The future Claire Vaye Watkins has conjured up in her first novel, Gold Fame Citrus, is a likelier one. With the Sierra snowpack melted, the West Coast has been ravaged by drought. It’s the New Old West. Head east, and you’re bound to get taken up by the Amargosa, an ever-shifting sea of sand dune, the likes of which haven’t been seen since Infinite Jest’s Great Concavity. Head north, and you’ll encounter the militia at the Oregon border.
The novel begins in an abandoned mansion in an internment camp for people described as Mojavs. Luz, the former poster child for the water conservation movement, and her boyfriend, Ray, are living on rationed soda when they adopt—or abduct—an orphan they name Ig.
Looking for a better life, they embark on a trek that so many Americans have made over the centuries, only—in an interesting reversal—they head east, away from what’s left of the Land of Milk and Honey.
It would be an exaggeration to call Ig a character in her own right. She is the starting gun for this journey, a character whose main function is to move forward a meandering, slow-moving plot. She is a figurative echo of the orphan Luz once was, a character meant to be discussed more than she is meant to come to life on the page.
When the couple runs out of gas, Ray looks for help, and Ig and Luz are taken up by a colony bordering the dune sea. In a rickety Blue Bird bus, Luz sets up a life with her new daughter and a prophetic dowser, a charismatic Jim Jones type who harbors secrets that will play out over the remainder of the novel.
As a second book, Gold Fame Citrus feels, in many places, very much like the first novel of a short story writer. In 2013, Claire Vaye Watkins won the prestigious Story Prize and Dylan Thomas Prize for her story collection Battleborn. Like a collection, the novel is uneven. It’s chockfull of formal invention, a multitude of styles that includes a Borgesian bestiary with wandering Joshua Trees, land eels, and jelly scorpions; Greek choruses; questionnaires; to-do lists; and a long commentary on TV shows—all of this characterized by a formal, technical showmanship that fails to propel the story, or illuminate its characters and tropes.
Watkins buries scintillating prose all too often in a poetic verbiage that does little but show off her technical chops. Twenty-three contiguous sentences in one section begin with the phrase “If she went,” rendering what could have been poetic exhausting, demanding of the reader a kind of sentence-diagramming that obscures what little story lies beneath. And if Luz and Ray are more fully realized than Ig, it’s not by much. They’re not just unlikeable in spots; they never break from the wooden molds Watkins casts for them.

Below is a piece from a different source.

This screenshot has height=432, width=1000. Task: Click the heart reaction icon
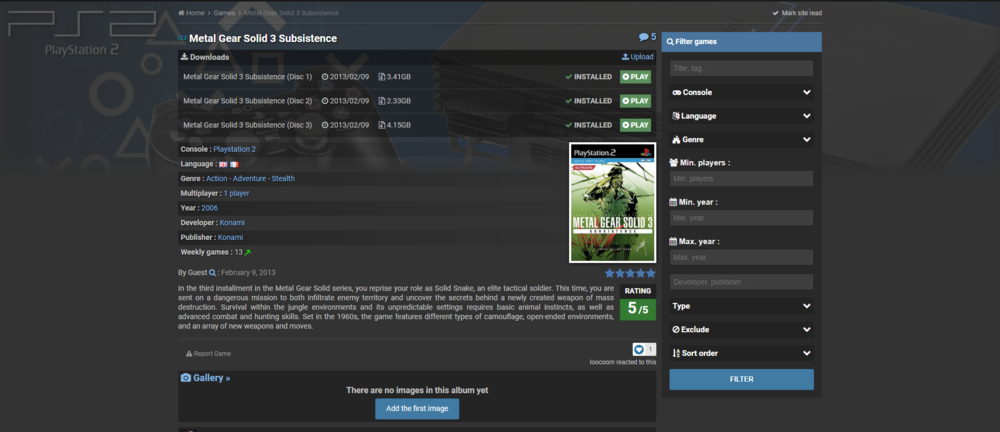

Claire Vaye Watkins is undoubtedly a talented, high-concept writer. With this novel, she’s flouted both generic and formal conventions, and for this alone, she should be praised. If she’s found an audience here, however, it’s unlikely to be among sci-fi and fantasy readers looking for the world-building delights of a dystopia or a suspenseful plot.

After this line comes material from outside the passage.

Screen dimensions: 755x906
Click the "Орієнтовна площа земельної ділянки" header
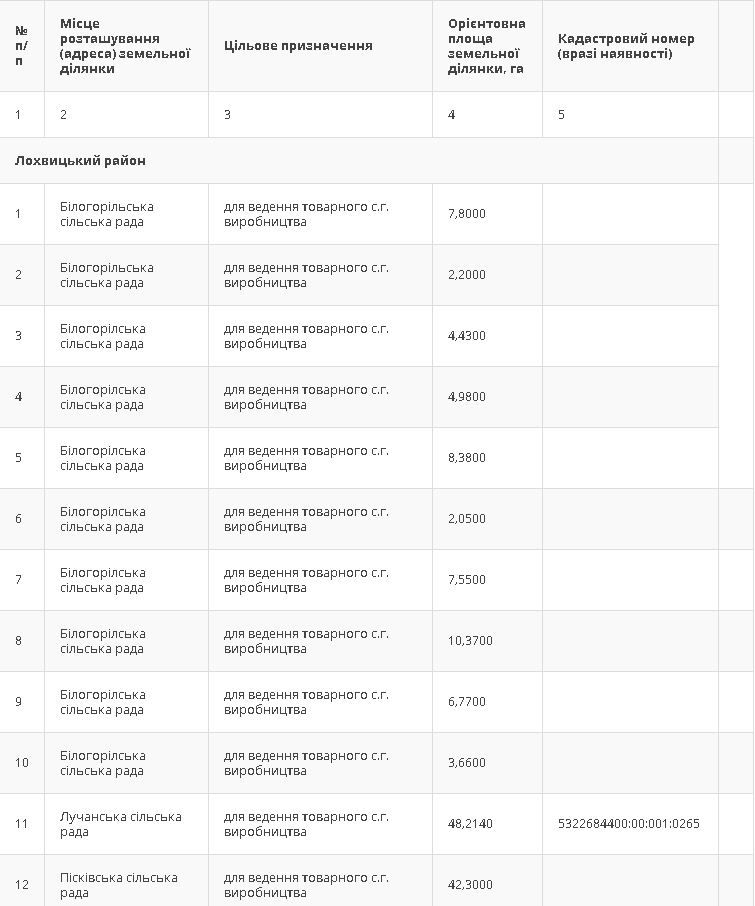[x=486, y=46]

The world she introduces in Gold Fame Citrus raises more questions than answers: Who are the Mojavs? What are the internment camps? What happened to the government? But the novel seems just as unlikely to resonate with a literary fiction set that favors a familiar world populated by dynamic characters.
Whatever they think of the novel, readers will come away from this book knowing one thing: Watkins is a wickedly smart writer. There is no doubt she has a great novel in her, one that exploits formal invention and sparkling prose to buoy up an unforgettable story and lifelike characters. It behooves us to wait for that book.